Willie se alejó entre las mesas repletas. En el escenario había un hombre delgado de pelo corto y oscuro. Su cara era casi una calavera, pero sin duda era humano. Su aspecto era fundamentalmente cómico, como el de un payaso larguirucho. A su lado había un zombi que miraba a la multitud sin verla.
Sus ojos seguían siendo claros, humanos, pero no parpadeaba. Era la mirada pétrea característica de los zombis. El público no prestaba demasiada atención a los chistes; casi todo el mundo estaba absorto en el cadáver. Estaba suficientemente deteriorado para dar miedo, pero no se percibía el mal olor, ni siquiera en la primera fila. Buen truco.
– Ernie es el mejor compañero de piso que he tenido en la vida -decía el humorista-. No come mucho, no me da la brasa, no es de los que vuelven a casa con una chica y me piden que me largue mientras se lo pasan bien… -Risas nerviosas del público; todos los ojos clavados en el bueno de Ernie-. Aunque una vez se me estropearon unas chuletas de cerdo que tenía en la nevera, y a Ernie le encantaren.

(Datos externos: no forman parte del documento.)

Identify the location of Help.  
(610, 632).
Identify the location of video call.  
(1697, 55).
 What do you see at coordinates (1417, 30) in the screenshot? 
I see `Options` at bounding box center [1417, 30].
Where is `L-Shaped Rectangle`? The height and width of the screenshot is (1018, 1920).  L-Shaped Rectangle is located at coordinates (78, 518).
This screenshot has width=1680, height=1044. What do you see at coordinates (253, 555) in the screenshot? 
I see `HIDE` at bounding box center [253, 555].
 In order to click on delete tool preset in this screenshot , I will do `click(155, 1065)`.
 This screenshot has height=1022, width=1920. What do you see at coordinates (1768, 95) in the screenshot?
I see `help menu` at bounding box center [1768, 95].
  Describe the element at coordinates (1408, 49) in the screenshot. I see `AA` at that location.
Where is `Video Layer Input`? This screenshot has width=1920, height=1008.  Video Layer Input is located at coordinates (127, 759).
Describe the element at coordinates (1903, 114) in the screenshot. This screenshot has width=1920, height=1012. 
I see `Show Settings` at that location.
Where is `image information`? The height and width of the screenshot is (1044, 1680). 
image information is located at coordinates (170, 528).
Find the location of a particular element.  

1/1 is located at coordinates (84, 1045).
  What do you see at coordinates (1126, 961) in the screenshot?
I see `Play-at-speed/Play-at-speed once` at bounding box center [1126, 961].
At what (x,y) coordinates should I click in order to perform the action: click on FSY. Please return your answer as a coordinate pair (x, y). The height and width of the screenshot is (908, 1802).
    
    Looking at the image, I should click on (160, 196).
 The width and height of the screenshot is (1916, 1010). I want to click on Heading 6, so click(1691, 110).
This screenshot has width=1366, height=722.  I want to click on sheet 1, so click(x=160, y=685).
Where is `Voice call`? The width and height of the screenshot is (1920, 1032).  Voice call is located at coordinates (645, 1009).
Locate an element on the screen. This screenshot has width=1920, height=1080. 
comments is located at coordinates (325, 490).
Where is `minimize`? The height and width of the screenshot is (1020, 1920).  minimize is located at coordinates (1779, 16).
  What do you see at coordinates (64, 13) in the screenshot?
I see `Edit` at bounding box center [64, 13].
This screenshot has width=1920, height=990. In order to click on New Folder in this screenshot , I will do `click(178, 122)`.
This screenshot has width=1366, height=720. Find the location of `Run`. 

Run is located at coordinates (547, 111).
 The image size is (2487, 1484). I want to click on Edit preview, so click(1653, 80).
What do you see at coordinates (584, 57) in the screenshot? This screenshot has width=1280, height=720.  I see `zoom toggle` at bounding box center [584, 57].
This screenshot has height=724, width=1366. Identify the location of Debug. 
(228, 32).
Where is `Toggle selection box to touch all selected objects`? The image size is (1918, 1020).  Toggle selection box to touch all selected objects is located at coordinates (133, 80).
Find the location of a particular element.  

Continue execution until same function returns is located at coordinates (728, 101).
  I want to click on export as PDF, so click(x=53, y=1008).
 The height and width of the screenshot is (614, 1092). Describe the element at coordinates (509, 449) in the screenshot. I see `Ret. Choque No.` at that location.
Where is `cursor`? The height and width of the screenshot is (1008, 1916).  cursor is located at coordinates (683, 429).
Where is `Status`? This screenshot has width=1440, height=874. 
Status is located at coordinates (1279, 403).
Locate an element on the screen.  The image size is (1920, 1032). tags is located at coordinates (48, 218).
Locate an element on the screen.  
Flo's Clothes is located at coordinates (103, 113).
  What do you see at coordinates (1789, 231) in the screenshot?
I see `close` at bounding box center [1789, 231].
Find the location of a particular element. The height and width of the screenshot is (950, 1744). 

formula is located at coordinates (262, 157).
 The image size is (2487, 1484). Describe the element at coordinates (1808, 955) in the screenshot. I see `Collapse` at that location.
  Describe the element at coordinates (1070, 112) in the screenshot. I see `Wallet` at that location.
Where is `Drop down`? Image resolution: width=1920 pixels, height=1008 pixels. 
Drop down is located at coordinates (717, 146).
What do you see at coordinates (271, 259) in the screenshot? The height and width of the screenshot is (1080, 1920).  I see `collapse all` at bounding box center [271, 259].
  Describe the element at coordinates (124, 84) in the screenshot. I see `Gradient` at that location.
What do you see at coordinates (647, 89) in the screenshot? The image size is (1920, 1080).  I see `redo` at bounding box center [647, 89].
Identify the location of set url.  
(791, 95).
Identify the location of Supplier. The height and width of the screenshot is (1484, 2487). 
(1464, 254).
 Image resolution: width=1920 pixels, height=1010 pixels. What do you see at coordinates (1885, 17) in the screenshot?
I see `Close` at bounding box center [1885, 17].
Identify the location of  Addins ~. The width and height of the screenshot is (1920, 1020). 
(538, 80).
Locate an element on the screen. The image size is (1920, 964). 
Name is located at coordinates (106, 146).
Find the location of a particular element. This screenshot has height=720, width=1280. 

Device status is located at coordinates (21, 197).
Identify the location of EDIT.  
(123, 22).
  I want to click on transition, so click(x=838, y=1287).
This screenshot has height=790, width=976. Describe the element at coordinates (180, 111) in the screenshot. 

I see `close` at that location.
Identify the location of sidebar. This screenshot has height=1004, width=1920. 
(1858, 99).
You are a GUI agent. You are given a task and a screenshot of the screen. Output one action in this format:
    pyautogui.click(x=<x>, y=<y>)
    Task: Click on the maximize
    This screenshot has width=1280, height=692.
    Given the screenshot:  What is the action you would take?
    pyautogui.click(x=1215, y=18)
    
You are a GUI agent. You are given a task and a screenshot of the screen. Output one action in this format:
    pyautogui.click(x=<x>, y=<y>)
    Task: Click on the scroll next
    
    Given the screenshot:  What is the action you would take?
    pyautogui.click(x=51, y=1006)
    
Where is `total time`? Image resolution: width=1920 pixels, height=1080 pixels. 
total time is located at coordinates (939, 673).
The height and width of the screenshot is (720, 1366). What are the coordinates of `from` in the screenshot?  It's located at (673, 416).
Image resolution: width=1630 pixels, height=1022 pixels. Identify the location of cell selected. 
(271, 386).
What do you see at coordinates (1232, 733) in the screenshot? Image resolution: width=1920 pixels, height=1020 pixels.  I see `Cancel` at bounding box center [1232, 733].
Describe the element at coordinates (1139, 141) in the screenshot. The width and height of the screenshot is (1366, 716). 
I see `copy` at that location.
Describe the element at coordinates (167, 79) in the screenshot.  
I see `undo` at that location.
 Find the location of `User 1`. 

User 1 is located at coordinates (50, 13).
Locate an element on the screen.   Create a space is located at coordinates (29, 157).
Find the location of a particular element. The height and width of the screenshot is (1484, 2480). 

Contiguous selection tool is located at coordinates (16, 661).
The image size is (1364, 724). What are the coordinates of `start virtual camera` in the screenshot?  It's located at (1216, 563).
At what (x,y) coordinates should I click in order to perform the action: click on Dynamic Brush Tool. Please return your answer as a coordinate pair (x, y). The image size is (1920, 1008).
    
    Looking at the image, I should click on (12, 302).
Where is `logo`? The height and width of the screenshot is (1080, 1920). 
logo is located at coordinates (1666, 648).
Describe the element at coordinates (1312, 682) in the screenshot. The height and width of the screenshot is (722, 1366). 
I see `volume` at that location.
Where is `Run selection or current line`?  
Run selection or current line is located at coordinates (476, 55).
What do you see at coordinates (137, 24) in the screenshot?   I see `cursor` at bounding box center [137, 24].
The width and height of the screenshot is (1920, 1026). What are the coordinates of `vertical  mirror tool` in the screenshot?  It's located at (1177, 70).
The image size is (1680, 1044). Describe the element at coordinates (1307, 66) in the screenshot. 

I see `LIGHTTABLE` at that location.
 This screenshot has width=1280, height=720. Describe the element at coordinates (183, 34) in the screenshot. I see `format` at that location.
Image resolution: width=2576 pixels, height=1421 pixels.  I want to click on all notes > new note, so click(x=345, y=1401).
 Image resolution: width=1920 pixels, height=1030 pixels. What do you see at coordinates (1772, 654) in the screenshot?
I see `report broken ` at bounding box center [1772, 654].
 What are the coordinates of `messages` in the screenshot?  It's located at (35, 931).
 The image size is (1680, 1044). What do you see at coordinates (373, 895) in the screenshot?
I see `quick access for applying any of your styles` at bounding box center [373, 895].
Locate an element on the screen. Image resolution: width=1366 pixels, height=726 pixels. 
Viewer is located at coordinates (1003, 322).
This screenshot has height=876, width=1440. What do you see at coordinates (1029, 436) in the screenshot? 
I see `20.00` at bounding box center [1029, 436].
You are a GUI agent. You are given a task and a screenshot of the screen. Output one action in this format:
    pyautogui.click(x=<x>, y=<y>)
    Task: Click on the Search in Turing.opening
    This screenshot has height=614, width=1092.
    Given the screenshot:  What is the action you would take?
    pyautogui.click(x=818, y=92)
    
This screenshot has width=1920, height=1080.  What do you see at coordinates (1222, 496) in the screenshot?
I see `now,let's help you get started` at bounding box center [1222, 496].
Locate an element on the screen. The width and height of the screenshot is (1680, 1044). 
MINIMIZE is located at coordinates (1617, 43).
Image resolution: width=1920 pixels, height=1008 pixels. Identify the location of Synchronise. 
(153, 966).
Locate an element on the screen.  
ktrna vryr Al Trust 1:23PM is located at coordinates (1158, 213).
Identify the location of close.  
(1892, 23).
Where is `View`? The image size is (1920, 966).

El zombi se giró, tan lentamente que casi resultó doloroso, para mirar al humorista, que le devolvió la mirada y se encaró de nuevo hacia el público, sin dejar de sonreír. Pero Ernie seguía mirándolo a él, que parecía incómodo. Ni a los muertos les gusta ser blanco de burlas; la verdad es que no lo culpaba.
De todas formas, tampoco tenía mucha gracia. El protagonista de la actuación era el zombi. Bastante original, y de bastante mal gusto.
Willie volvió con mi refresco. Me servía la bebida el encargado, nada menos. Por supuesto, también me habían reservado una buena mesa. El vampiro dejó el vaso en la mesa, encima de uno de esos posavasos inútiles de papel que imita encaje.
– Pásalo bien -me dijo, y se volvió para marcharse, pero le rocé el brazo. Me arrepentí en el acto.
Era un brazo sólido y real, pero fue como tocar madera; no se me ocurre otra forma de explicarlo. No transmitía sensación de movimiento. Nada.
Bajé la mano lentamente, y gracias a las marcas de Jean-Claude, pude mirarlo a los ojos. Eran marrones y transmitían algo parecido al dolor.
De repente podía oír mi propio pulso, y tuve que respirar profundamente para contener las palpitaciones. Mierda. Quería que Willie se fuera. Aparté la vista de él y la clavé en el vaso. Puede que fuera por el ruido de fondo, pero no lo oí marcharse.